= TASK GOAL =
Where does the word "computer" occur in the material? Copy each line that has it.

= PROVIDED DATA =
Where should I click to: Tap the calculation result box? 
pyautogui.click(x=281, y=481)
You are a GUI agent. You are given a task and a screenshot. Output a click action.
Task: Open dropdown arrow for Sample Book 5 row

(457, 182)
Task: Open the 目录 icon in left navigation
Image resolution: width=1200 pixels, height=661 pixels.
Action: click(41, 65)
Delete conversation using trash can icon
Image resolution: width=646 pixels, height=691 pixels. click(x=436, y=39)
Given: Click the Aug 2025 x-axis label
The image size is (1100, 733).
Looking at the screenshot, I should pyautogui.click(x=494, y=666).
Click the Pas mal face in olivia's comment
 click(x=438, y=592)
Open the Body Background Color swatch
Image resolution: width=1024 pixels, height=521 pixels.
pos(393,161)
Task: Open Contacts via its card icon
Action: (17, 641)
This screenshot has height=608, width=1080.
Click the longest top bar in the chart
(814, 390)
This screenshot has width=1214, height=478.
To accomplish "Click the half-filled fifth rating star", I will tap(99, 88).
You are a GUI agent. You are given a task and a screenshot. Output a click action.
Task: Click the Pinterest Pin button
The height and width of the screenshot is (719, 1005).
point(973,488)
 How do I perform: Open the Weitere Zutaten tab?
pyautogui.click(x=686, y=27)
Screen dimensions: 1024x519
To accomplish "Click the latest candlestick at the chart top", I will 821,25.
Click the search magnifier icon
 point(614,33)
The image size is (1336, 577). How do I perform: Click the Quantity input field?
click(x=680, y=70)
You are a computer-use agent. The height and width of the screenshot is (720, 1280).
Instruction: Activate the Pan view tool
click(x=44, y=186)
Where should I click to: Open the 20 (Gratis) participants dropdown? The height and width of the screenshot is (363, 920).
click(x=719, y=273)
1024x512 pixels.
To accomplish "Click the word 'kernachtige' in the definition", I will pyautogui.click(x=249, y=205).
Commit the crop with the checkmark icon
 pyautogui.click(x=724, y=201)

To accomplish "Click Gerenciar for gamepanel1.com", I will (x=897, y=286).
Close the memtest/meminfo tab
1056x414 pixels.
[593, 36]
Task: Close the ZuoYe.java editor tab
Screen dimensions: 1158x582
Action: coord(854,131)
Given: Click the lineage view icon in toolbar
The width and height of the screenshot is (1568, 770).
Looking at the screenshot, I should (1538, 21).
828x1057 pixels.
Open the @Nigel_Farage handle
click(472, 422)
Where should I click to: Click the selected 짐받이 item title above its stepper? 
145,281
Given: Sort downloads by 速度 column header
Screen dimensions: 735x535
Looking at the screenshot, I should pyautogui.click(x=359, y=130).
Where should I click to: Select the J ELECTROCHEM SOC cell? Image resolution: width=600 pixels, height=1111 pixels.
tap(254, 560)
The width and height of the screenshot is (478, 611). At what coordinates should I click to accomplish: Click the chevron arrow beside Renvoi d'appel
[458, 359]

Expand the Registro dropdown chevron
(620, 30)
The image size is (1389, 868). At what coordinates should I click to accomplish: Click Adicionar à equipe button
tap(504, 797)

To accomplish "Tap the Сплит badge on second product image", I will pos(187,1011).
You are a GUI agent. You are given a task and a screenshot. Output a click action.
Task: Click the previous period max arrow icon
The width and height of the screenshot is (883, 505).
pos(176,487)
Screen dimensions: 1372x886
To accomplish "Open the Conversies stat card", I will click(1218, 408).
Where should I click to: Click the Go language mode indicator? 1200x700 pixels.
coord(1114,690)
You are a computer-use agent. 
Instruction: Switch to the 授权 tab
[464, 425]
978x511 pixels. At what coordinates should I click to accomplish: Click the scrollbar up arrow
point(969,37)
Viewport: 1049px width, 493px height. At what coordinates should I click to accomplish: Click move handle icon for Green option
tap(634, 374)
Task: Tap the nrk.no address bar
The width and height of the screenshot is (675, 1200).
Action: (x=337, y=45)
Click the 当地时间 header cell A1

= SOLVED PROBLEM =
You are a computer-use agent. The height and width of the screenshot is (720, 1280).
You are a computer-use agent. 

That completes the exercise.